Executive
Waste of the Day: Throwback Thursday: In 1982, Agriculture Dept. Studied Connection Between Food And Personality
In 1982, the U.S. Department of Agriculture actually studied the link between food preferences and personality and social identity.
The U.S. Department of Agriculture spent $40,000 in January 1982 —$127,580 in 2023 dollars — for studying food preferences and social identity.
For this wasteful spending, Sen. William Proxmire, a Democrat from Wisconsin, gave the Department of Agriculture a Golden Fleece Award. He gave awards to wasteful and nonsensical spending, eventually handing out 168 Golden Fleece Awards between 1975 and 1988.
The study tried to demonstrate that “you are what you eat,” claiming that people with certain personalities eat certain kinds of food.
“My answer to this study is ‘so what?’” Proxmire said then. “Who cares what it means when you eat carrots instead of caviar? Here’s a $40,000 study calculated to make the American taxpayer eat his heart out.”

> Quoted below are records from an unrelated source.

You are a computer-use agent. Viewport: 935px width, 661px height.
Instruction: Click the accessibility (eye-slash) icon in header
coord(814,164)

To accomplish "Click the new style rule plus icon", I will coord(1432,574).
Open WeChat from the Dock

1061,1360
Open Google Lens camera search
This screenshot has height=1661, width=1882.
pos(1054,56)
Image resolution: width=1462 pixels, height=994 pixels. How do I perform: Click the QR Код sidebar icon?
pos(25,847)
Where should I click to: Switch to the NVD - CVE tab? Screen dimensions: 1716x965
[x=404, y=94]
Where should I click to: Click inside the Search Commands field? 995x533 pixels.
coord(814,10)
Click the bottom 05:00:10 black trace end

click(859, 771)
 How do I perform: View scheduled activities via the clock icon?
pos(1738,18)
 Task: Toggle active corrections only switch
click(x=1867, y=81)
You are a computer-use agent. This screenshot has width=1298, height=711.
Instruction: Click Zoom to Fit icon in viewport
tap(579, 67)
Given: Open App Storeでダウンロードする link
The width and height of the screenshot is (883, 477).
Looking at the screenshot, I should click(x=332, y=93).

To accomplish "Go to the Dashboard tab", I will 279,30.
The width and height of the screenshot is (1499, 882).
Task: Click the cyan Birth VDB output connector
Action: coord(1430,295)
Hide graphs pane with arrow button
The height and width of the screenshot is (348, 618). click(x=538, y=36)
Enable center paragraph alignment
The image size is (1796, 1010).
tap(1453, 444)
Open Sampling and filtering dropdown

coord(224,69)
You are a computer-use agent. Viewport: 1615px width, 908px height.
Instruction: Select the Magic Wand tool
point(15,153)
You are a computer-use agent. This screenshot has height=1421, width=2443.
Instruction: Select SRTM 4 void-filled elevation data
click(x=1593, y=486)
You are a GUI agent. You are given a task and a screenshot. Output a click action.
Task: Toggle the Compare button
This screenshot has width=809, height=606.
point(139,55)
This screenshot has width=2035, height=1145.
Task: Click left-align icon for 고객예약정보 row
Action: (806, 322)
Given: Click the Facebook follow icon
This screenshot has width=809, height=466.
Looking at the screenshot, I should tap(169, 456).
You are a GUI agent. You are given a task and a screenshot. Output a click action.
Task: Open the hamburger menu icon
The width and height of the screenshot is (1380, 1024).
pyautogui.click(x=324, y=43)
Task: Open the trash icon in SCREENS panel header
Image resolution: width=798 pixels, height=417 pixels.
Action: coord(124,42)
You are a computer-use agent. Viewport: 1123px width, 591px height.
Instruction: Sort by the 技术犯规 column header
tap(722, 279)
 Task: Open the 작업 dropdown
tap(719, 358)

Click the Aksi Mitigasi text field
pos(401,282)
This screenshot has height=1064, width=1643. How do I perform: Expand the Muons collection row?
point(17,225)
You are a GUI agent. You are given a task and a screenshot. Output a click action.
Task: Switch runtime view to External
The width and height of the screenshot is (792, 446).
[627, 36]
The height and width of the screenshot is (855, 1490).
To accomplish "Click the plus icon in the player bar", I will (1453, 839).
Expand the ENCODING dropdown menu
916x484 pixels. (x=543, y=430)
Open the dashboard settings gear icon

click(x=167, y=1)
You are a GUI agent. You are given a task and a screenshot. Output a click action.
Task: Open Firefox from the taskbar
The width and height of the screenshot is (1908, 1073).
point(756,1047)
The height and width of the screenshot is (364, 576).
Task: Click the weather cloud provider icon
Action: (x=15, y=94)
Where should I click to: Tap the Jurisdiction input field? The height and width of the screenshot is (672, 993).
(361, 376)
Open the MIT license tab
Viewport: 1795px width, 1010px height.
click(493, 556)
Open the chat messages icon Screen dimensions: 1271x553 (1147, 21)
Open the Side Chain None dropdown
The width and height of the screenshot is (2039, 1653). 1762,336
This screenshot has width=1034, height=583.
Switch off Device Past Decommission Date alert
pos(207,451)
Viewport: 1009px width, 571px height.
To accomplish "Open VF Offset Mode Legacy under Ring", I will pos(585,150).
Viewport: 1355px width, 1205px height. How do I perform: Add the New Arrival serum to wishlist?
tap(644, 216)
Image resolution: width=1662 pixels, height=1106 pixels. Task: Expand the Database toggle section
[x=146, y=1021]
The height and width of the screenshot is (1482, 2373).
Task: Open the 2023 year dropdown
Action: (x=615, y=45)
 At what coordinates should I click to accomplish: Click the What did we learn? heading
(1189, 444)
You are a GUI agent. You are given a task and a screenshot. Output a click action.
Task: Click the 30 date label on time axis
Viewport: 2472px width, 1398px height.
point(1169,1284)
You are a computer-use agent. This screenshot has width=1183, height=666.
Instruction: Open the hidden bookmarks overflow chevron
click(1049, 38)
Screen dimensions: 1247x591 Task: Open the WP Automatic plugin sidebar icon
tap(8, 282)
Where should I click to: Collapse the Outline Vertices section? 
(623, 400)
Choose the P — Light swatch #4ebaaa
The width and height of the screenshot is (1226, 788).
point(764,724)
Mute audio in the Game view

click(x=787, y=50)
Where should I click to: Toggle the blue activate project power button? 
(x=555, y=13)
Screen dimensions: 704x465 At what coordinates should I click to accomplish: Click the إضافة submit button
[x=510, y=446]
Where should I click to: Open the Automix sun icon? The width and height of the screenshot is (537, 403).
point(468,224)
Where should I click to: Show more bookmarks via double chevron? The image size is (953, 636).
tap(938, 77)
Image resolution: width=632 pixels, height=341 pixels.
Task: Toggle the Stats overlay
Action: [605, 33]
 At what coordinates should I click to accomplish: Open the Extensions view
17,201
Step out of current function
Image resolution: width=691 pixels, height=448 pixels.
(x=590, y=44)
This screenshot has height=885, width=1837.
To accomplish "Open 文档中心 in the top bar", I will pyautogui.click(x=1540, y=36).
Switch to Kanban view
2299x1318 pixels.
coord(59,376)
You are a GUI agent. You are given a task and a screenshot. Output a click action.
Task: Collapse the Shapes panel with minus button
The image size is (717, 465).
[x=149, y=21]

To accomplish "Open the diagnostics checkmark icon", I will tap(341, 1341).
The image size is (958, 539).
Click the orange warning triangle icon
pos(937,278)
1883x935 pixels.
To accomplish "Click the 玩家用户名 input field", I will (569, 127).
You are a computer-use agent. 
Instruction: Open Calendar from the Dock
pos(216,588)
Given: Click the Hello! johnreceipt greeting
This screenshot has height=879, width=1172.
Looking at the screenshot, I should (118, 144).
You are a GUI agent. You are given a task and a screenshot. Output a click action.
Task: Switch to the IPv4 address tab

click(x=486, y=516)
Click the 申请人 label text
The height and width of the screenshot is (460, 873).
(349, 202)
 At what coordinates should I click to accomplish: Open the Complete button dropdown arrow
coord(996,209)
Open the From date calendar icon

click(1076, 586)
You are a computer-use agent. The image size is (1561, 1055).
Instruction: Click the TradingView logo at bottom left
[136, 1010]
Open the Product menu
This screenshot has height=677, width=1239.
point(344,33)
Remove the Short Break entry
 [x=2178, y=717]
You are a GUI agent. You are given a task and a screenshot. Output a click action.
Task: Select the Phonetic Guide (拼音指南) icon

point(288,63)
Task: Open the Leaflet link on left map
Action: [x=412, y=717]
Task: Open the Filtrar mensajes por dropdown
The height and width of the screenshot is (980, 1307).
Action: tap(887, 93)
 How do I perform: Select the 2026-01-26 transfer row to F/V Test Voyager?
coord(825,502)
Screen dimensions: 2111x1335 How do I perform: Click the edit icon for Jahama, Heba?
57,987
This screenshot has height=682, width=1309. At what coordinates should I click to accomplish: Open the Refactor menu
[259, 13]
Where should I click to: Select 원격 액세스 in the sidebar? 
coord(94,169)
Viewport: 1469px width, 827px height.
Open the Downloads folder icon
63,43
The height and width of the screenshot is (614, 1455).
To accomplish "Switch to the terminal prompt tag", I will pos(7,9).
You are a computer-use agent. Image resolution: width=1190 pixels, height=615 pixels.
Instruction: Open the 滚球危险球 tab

Participants were asked their preferences about five categories of food: synthetic, vegetarian, fast food, health and gourmet food. The results that tax dollars paid for included that vegetarians like intellectual tasks, crafts and want a good education. Gourmet food lovers are supposedly interested in “life in the fast lane” – they want spouses but few children and enjoy playing tennis.
The study found that fast-food eaters are antidrug, patriotic, conservative and do hard work on the job, while health food nuts are laid back.
“To gain these marvelous bits of wisdom, people were asked to do such things as take the food preferences of a hypothetical person and make inferences about the person’s personality and lifestyle,” Proxmire said. “Or the participants’ own personalities were used to predict the kind of food they would like.”
The Department of Agriculture had been criticized in the past, Proxmire noted, for funding other esoteric studies with little or no practical value.
“In fact, as a result of studies like this, the U.S. Senate Appropriations Committee has now put language in bills that prohibited the grants office from using money to pay for social science and psychological studies,” Proxmire said.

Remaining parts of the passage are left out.